If You Post It, They Will Come

This Forbes article’s title sums up its content: What Employers Are Thinking When They Look at Your Facebook Page. It includes a score sheet of “Five Big Qualities” used to rank college students based on information revealed on Facebook. (I hope whoever named it Five Big Qualities does not plan a marketing career): Extroversion, Agreeableness, Conscientiousness, Neurotocism, Openness to Experience. I’m most interested in the view of privacy expressed in a quotation from someone who opposes using Facebook in this way: “In my opinion you have no more business examining my Facebook entries than you would crashing a private cocktail party.” If a simple search allows me to read your Facebook entries then an apter analogy is  ” . . . than you would watching a cocktail party held outside in Central Park in the middle of the afternoon.” People can wring their hands over the appropriateness of winnowing candidates through social media postings, but if it can be found by a simple search, it will be used.

One Mean Man

I just learned that I am the prototypical Google+ user. Comscore reports that in January the average user spent 3.3 minutes using Google+–that’s 3.3 minutes for the entire month, not each day.  That is, I recall, exactly how much time I spent on Google+ in January: 198 seconds, staring at the screen, wondering what to do with it. However, I am not the average Facebook user, who during January spent 7.5 hours on that site.

+-ing Google+

Wired offers an interesting perspective on Why Google+ Pages (Will) Beat Facebook, and Twitter.

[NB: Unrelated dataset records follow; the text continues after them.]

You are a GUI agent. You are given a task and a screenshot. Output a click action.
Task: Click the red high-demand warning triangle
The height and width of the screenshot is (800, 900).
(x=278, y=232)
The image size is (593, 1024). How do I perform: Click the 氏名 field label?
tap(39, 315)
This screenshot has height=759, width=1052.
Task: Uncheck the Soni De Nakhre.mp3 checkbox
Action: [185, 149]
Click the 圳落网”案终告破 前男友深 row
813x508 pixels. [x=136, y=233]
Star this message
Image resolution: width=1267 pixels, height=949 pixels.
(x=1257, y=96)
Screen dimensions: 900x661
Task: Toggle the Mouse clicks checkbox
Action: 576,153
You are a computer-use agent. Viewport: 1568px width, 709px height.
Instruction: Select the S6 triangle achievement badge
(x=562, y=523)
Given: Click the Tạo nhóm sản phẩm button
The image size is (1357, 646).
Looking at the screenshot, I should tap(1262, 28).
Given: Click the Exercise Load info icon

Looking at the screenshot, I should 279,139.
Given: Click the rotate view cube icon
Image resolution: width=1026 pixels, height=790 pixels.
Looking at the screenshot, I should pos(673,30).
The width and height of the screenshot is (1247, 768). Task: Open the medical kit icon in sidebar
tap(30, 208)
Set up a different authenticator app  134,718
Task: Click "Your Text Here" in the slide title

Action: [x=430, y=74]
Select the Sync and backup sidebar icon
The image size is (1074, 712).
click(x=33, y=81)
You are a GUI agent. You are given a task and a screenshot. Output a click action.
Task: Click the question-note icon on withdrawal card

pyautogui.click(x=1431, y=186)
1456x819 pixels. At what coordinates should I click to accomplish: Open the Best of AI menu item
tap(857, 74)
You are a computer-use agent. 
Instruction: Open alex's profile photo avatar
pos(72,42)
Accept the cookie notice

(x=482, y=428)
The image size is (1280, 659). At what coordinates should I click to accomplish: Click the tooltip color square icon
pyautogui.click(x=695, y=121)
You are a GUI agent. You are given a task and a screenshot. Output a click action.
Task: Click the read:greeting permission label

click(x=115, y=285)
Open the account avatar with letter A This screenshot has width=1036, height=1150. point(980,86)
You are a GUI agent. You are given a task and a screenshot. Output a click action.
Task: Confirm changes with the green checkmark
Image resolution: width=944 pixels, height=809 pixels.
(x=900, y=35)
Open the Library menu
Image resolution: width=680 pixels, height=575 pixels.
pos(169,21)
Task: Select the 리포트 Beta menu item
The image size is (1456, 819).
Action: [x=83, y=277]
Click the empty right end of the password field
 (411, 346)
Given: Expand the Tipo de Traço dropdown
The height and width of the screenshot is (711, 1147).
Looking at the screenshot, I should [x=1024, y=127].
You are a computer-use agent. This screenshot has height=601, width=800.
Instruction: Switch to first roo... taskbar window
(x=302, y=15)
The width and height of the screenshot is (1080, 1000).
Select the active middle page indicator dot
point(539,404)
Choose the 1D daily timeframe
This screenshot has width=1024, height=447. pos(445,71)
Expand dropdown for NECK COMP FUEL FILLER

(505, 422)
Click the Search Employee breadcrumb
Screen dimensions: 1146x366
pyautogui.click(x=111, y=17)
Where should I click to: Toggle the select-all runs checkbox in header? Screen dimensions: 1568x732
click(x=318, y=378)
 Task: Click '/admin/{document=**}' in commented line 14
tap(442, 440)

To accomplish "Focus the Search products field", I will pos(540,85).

Google+ Pages are where businesses interact with web denizens on the cutting edge of net technology, and Facebook is where you interact with everyone else. Facebook boasts 800 million users, while Google claims 40 million. Google’s limited audience isn’t necessarily a bad thing. For now, Plus streams generally contain “non-frivolous” information. A company’s message isn’t lost amid a sea of random pictures and cat videos. Of course, this may change. But more importantly, Google integrates Plus into its web-dominating search engine . . . This is where Google will have an advantage over Facebook: With a broad array of services like search and Gmail and Chrome and Android, Google offers tools that are fundamental to the online lives of so many people — and these can be tied to Google+. As Google+ evolves, Google will have the means to promote its social network — and the branded Pages within it — in ways that Facebook or Twitter cannot.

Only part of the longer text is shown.